Цель, которую поставил перед собой автор Книги Утраченных Сказаний — создать «мифологию для Англии» — весьма несвоевременна и несовременна. Сам этот замысел как бы выводит Толкина за пределы английской литературы XX века, заставляя вспомнить о вершинных произведениях английского эпоса: Беовульфе, Смерти Артура, Королеве Фей, «библейской» дилогии Мильтона, а не о современных Толкину авторах и даже не о Моррисе, которому Толкин многим обязан и к книге которого Земной Рай возводят отчасти замысел обрамления и стиль Книги Утраченных Сказаний [5]. Однако в отличие от автора Беовульфа, Гальфрида Монмутского, Томаса Мэлори и Эдмунда Спенсера Толкин отказывается в полной мере черпать вдохновение в национальном предании и в национальной истории, а в отличие от Кюневульфа [6] и автора Потерянного Рая и Возвращенного Рая он не собирается обращаться к библейской традиции. Создавая «мифологию для Англии», Толкин приходит, скорее, к собственному варианту национального мифа и национальной истории, повествуя о «выдуманном историческом моменте» [7] нашего мира. Согласно черновикам Книги Утраченных Сказаний, Тол Эрэссэа — это остров Англия, мореход Эриол — отец легендарных Хенгеста и Хорсы, англосаксонских завоевателей кельтской Британии, а сама Книга хранится в дымоходе разрушенного дома в деревне Грейт-Хейвуд, бывшем Тавробэле. Сам Толкин писал о преданиях Сильмариллиона: «Они возникали в моем уме как нечто «данное», и по мере их появления проявлялись их взаимные связи» [8].

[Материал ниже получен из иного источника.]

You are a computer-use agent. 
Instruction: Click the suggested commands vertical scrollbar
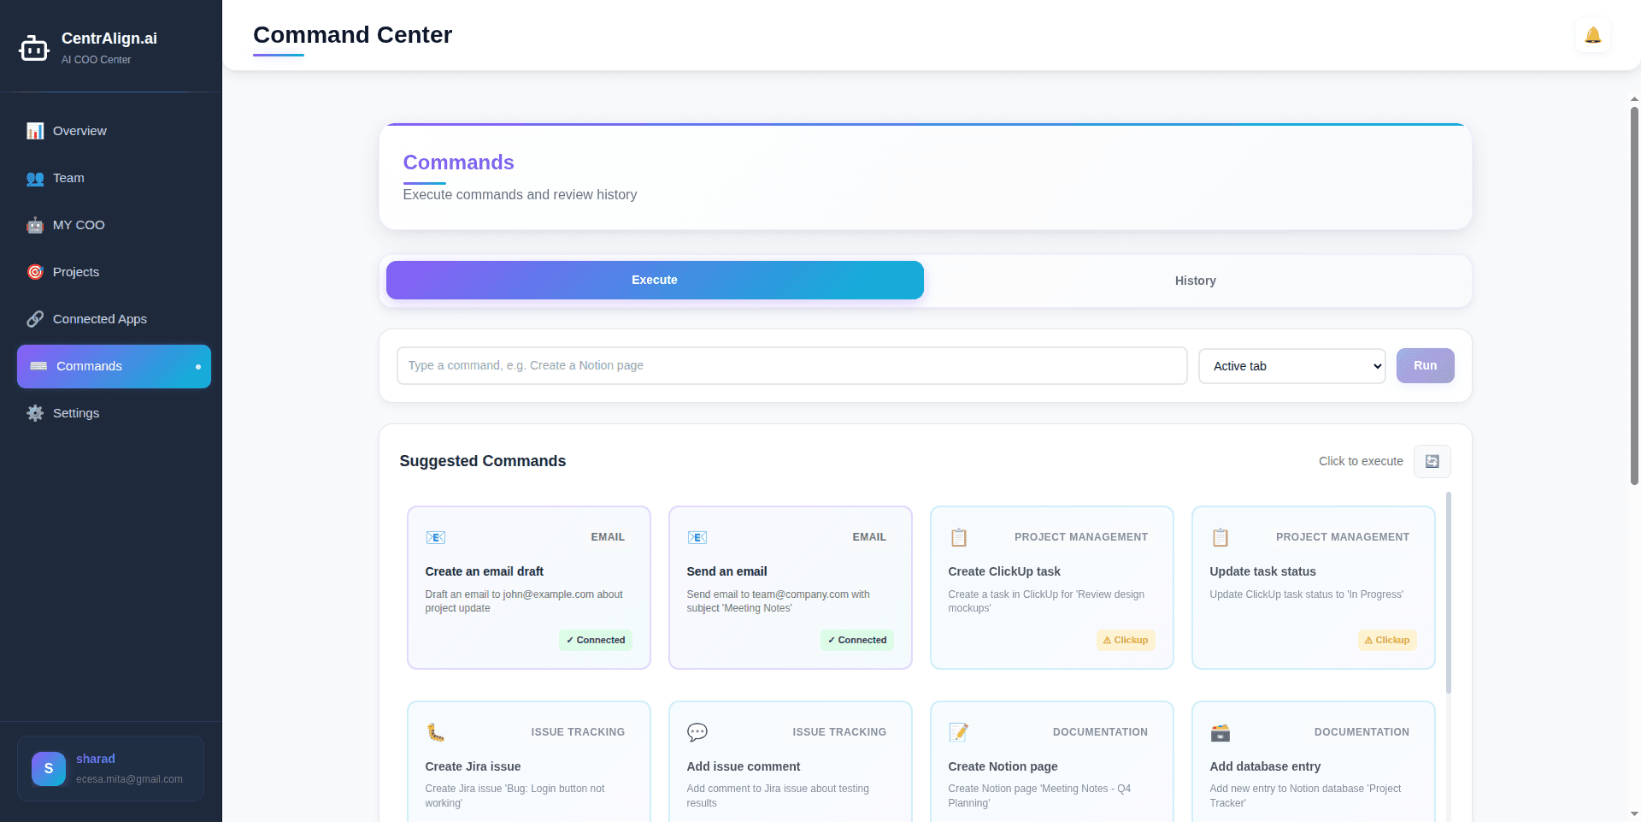tap(1448, 592)
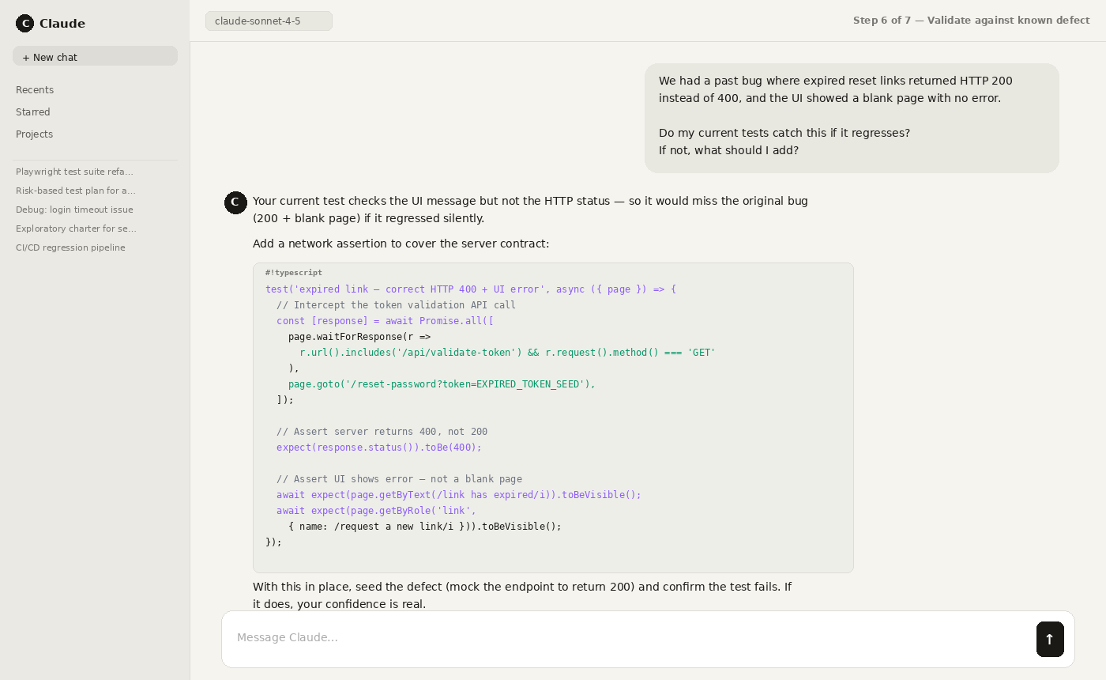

Однако в форме, облекающей это в высшей степени оригинальное повествование, нельзя не узнать форму, давно и с большим успехом усвоенную английской литературной традицией: несколько повествователей по очереди рассказывают истории. В случае Толкина использование этой формы можно возвести через У. Морриса к Джеффри Чосеру, чье творчество находилось в сфере научных интересов Толкина. С другой стороны, ссылка на некую книгу (хранящуюся в дымоходе и написанную Эриолом “Книгу Утраченных Сказаний”), из которой автор почерпнул все свое повествование, — это общее место средневековой литературы, когда даже собственный, выдуманный автором сюжет подается как унаследованный из авторитетной традиции: так Мэлори ссылается на некую «Французскую Книгу», чтобы придать весомость наиболее оригинальным частям Смерти Артура. Таким образом, легенды, источником которых является воображение, подаются Толкином как утраченное — и вновь обретенное — наследие английской нации. См., например, стихотворение Веление Менестрелю (во второй части Утраченных Сказаний):
“Песнь, что пою я — лишь эхо невнятное
Грез золотых, порождения снов,
Сказ, нашептанный в часы предзакатные,
Избранным душам завещанный зов”.
К сожалению, мы лишены возможности ознакомиться с первым вариантом переработанной «Истории Куллерво», упомянутым выше. Однако к нему восходит одно из преданий Книги — сказание Турамбар и Фоалокэ (во второй части). Парадоксальным — или закономерным? — образом первое из прозаических (хотя прозаическое лишь отчасти) повествований опирается не на английский источник, а на финский эпос, Калевалу. И если стиль этого самого первого варианта сам Толкин определяет как «моррисовский», то в стиле позднейших вариантов — и Турамбара и Фоалокэ, и Нарн и Хин Хурин — ощущается влияние исландской саговой традиции. Однако история Турина оказывается единственным прозаическим повествованием Толкина, основной сюжет которого взят «не из Толкина». Можно сказать, что это первая и последняя точка опоры на какое — либо известное нам эпическое произведение.
Хронологически первым (хотя описанные в сказании события происходят ближе к концу цикла) из вошедших в Книгу текстов было Падение Гондолина, написанное в 1917 году, во время пребывания Толкина в госпитале. Будучи первым известным нам прозаическим произведением Толкина, Падение глубоко своеобразно и оригинально.